═════ EXTRACT

Beta                        Value       Std.Err         t-stat          Prob
beta_outlier_1913-01-01    -389.4        123.92         -3.143        0.0022
beta_break_1899-01-01      -265.5         43.67         -6.079    2.4458e-08

TSL finds the location of the structural break at 1899 which is very plausible since the year 1899 corresponds to the building of a dam at Aswan. Interestingly, the addition of the outlier and structural break remove certain dynamics from the data which we can see from the straight lines in the graph which are the result of the (close to) zero variances from the Level and Slope component.

#### Further exploration

• On the graph page, plot the Autocorrelation Function (ACF) of the Predicted standardized residuals for the Local Level model. Are all plotted lags within the confidence bounds?
• Performing diagnostic tests can be done via the Print diagnostics button located on the Graph page. Can you print the Residual diagnostics for the Exponential Smoothing model? Are all Probabilities for the Normality test above 0.05?
• Outliers and structural breaks can be added (and removed) manually to (from) the model by selecting the Manual option of the Intervention variables. Estimate a Local Level model with only the structural break.
• On the Estimation page, specify the end of the estimation sample at 90 instead of 100. You now created a test sample which you can use to analyse out-of-sample forecast accuracy. Estimate the model with the new sample (1 - 90). You should see a new button (Model comparison) appear on the bottom left (button bar left) of the screen which allows you to do a forecast comparison with other models.

# Bibliography

### References

Durbin, J. and Koopman, S. J. (2012). Time series analysis by state space methods. Oxford university press.

Harvey, A. (1989). Forecasting, Structural Time Series Models and the Kalman Filter. Cambridge: Cambridge University Press. doi:10.1017/CBO9781107049994

A.C. Harvey, Koopman, S.J. (1992). Diagnostic checking of unobserved-components time series models. Journal of Business & Economic Statistics 10(4), 377–389.

══════════
═════ DATA SHOWN

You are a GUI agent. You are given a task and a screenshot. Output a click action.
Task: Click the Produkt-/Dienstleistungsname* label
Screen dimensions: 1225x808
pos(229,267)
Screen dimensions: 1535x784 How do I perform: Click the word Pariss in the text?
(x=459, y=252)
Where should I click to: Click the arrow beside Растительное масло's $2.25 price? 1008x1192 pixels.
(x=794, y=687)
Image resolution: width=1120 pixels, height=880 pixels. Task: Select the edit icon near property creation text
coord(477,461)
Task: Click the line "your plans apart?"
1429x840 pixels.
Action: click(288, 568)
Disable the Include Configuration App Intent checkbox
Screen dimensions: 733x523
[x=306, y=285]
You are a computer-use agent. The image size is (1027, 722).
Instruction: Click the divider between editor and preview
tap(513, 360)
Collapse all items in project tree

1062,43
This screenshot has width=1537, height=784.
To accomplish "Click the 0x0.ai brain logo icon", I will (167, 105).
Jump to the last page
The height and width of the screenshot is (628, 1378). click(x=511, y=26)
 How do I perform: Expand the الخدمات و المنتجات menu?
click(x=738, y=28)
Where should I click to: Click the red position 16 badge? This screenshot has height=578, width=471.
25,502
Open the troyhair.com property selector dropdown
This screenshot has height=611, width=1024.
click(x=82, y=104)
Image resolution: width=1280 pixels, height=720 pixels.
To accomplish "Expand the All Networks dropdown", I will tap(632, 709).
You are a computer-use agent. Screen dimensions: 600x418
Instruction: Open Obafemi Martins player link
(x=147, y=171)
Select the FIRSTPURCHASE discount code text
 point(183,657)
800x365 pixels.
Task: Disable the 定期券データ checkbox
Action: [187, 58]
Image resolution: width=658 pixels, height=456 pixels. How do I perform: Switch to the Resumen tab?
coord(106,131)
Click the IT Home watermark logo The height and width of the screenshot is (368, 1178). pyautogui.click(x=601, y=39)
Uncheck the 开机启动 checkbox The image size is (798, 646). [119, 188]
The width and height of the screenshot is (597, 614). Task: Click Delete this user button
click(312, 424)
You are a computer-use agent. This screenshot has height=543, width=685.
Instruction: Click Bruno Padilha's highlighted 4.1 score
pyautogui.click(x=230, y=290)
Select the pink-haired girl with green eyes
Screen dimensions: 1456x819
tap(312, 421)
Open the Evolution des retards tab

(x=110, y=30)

══════════

• THE PROBLEM:
Answer these about the TSL text above:
1. What does the text say the year 1899 corresponds to?
2. What t-stat does the table give for beta_outlier_1913-01-01?
3. At what value should the end of the estimation sample be set instead of 100?

• EXPECTED OUTPUT:
1. The building of a dam at Aswan.
2. -3.143
3. 90